Despite what they say, most teens want and like boundaries. At times they can be very helpful to your teen. They may be faced with a great deal of peer pressure to do something that they do not want to do and they can use you as the excuse why they cannot do it. Some may say this is immature because the teen is using their parent as an excuse, but we put our teens in a very, very difficult world so I think they are allowed some extra help now and then.
Why should you not be your teen's friend? Because your word and rules will mean nothing to your teen, if you are their friend. A friend is defined as a close associate. Now think about what this implies, if you are close associates you are on the same level as your teen. They know as much as you do and since you are equals they can choose to follow your guidelines or ignore them as they see fit.
I run into this problem daily in my office. A parent will say "we have always been best friends, I talk to my teen and their friends about everything and we have good times together hanging out. I don't understand why they disregard my authority as their parent."
The answer is simple: you eliminated your authority as the parent and made yourself an equal as a friend. If you want your teen to respect your authority as the parent, you must remain the parent and not be the friend.

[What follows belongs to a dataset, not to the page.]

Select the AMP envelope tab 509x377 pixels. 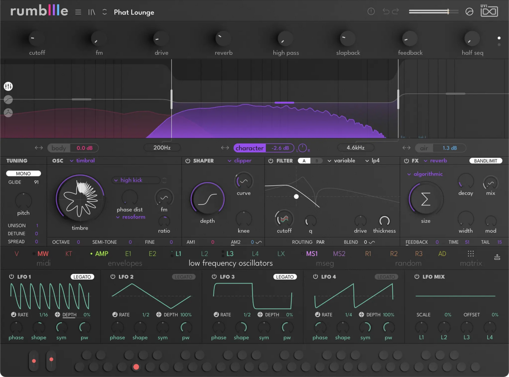(101, 254)
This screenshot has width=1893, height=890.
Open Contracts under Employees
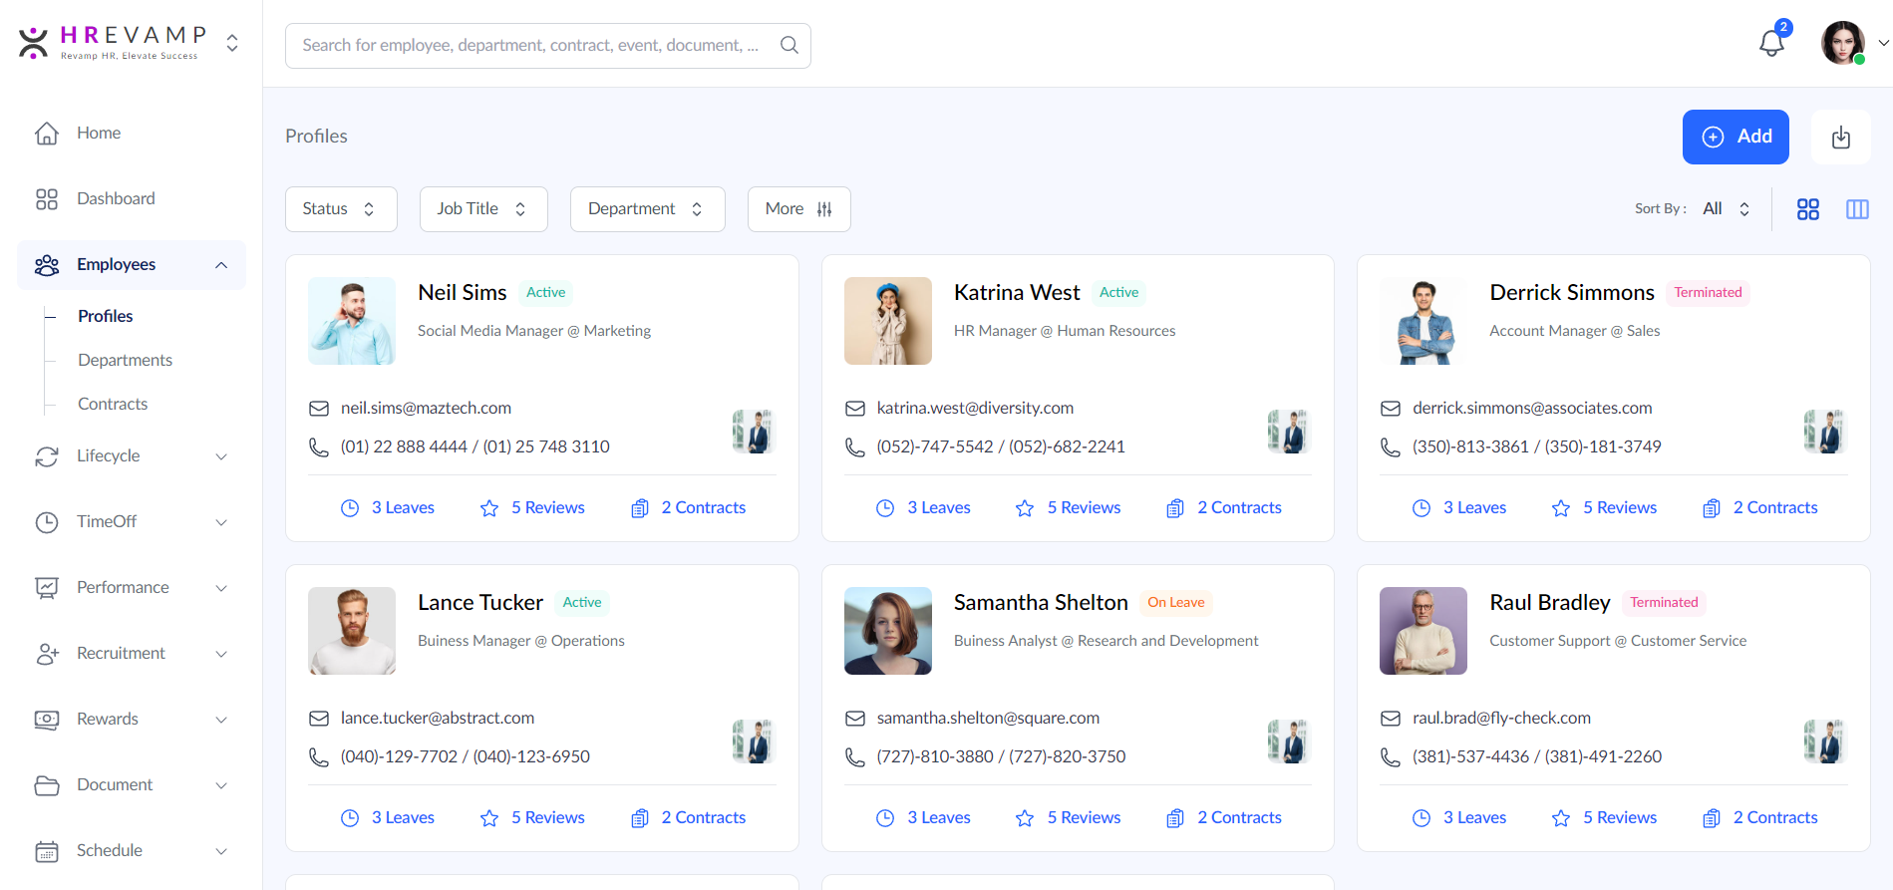(x=113, y=404)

Consider the decisions these teens have to make every day. They are faced with issues regarding alcohol, drugs, sex, gangs and decisions about careers in their future. Teens live in a very difficult and complex world today. They need parents to help set appropriate boundaries and guide them so they make te best choices for themselves and avoid a great deal of trouble. You can only do this as a parent. Remember, as a parent you are not in a popularity contest. You have a responsibility to help guide your teen. If you want to help them survive high school then be the parent and make the tough, unpopular decisions that are in your child's best interest. This will help your teen to respect you and the contracts you made earlier with them and you can enforce them. If you set yourself as friend and equal, your teen loses respect for you, your advice and your rules. You find yourself powerless and you leave your teen on their own to decide what is a responsible adult.
This is a difficult time for both of you, but if you maintain your role as parent and your teen maintain their role as child you both will survive high school. Of course there will be difficult moments, but nowhere near as difficult if you blur the boundaries of your relationships.